What the exercise asks:
Below are records that must be duplicated exactly.
*** Exercise inputs ***
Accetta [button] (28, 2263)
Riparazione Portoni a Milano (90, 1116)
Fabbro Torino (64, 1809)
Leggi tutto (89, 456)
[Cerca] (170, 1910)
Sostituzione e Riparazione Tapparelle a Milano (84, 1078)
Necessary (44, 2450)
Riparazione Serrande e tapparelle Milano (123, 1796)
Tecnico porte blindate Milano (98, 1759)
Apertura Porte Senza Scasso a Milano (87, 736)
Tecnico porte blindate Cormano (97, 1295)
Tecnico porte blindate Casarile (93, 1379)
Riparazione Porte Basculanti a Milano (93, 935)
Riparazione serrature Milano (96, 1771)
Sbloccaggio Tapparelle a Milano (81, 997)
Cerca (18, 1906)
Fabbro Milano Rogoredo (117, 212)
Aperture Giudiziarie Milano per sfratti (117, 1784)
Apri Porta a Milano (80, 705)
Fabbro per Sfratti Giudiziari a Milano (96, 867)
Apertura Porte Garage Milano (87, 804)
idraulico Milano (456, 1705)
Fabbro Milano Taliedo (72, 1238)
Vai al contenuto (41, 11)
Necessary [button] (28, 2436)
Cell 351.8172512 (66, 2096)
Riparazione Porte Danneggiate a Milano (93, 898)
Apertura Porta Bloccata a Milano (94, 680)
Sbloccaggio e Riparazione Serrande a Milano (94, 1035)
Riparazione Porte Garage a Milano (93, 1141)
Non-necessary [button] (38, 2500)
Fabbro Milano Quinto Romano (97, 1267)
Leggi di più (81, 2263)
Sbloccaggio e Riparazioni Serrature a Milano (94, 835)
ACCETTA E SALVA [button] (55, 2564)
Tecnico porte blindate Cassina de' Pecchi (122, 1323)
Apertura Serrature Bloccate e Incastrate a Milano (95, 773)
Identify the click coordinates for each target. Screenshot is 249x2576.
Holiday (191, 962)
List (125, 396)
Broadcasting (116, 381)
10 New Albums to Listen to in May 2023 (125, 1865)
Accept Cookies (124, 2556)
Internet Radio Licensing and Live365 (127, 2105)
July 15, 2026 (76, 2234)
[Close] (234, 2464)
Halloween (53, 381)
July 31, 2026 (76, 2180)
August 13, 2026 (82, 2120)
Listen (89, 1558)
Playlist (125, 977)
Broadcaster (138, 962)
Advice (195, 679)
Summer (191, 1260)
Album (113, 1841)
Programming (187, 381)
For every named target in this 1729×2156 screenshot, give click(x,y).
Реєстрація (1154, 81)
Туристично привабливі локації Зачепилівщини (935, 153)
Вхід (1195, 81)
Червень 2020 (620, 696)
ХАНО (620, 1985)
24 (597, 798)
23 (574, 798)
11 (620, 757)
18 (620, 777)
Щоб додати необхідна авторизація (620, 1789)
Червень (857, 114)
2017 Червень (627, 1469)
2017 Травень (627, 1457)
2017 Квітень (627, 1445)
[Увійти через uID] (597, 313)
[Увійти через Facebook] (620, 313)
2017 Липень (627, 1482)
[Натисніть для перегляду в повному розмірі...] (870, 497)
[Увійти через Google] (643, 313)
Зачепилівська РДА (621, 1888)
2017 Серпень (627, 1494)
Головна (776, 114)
*** End of Exercise inputs ***
The answer:
Accetta [button] (28, 2263)
Riparazione Portoni a Milano (90, 1116)
Fabbro Torino (64, 1809)
Leggi tutto (89, 456)
[Cerca] (170, 1910)
Sostituzione e Riparazione Tapparelle a Milano (84, 1078)
Necessary (44, 2450)
Riparazione Serrande e tapparelle Milano (123, 1796)
Tecnico porte blindate Milano (98, 1759)
Apertura Porte Senza Scasso a Milano (87, 736)
Tecnico porte blindate Cormano (97, 1295)
Tecnico porte blindate Casarile (93, 1379)
Riparazione Porte Basculanti a Milano (93, 935)
Riparazione serrature Milano (96, 1771)
Sbloccaggio Tapparelle a Milano (81, 997)
Cerca (18, 1906)
Fabbro Milano Rogoredo (117, 212)
Aperture Giudiziarie Milano per sfratti (117, 1784)
Apri Porta a Milano (80, 705)
Fabbro per Sfratti Giudiziari a Milano (96, 867)
Apertura Porte Garage Milano (87, 804)
idraulico Milano (456, 1705)
Fabbro Milano Taliedo (72, 1238)
Vai al contenuto (41, 11)
Necessary [button] (28, 2436)
Cell 351.8172512 (66, 2096)
Riparazione Porte Danneggiate a Milano (93, 898)
Apertura Porta Bloccata a Milano (94, 680)
Sbloccaggio e Riparazione Serrande a Milano (94, 1035)
Riparazione Porte Garage a Milano (93, 1141)
Non-necessary [button] (38, 2500)
Fabbro Milano Quinto Romano (97, 1267)
Leggi di più (81, 2263)
Sbloccaggio e Riparazioni Serrature a Milano (94, 835)
ACCETTA E SALVA [button] (55, 2564)
Tecnico porte blindate Cassina de' Pecchi (122, 1323)
Apertura Serrature Bloccate e Incastrate a Milano (95, 773)
Identify the click coordinates for each target. Screenshot is 249x2576.
Holiday (191, 962)
List (125, 396)
Broadcasting (116, 381)
10 New Albums to Listen to in May 2023 (125, 1865)
Accept Cookies (124, 2556)
Internet Radio Licensing and Live365 (127, 2105)
July 15, 2026 (76, 2234)
[Close] (234, 2464)
Halloween (53, 381)
July 31, 2026 (76, 2180)
August 13, 2026 (82, 2120)
Listen (89, 1558)
Playlist (125, 977)
Broadcaster (138, 962)
Advice (195, 679)
Summer (191, 1260)
Album (113, 1841)
Programming (187, 381)
For every named target in this 1729×2156 screenshot, give click(x,y).
Реєстрація (1154, 81)
Туристично привабливі локації Зачепилівщини (935, 153)
Вхід (1195, 81)
Червень 2020 (620, 696)
ХАНО (620, 1985)
24 (597, 798)
23 (574, 798)
11 (620, 757)
18 (620, 777)
Щоб додати необхідна авторизація (620, 1789)
Червень (857, 114)
2017 Червень (627, 1469)
2017 Травень (627, 1457)
2017 Квітень (627, 1445)
[Увійти через uID] (597, 313)
[Увійти через Facebook] (620, 313)
2017 Липень (627, 1482)
[Натисніть для перегляду в повному розмірі...] (870, 497)
[Увійти через Google] (643, 313)
Зачепилівська РДА (621, 1888)
2017 Серпень (627, 1494)
Головна (776, 114)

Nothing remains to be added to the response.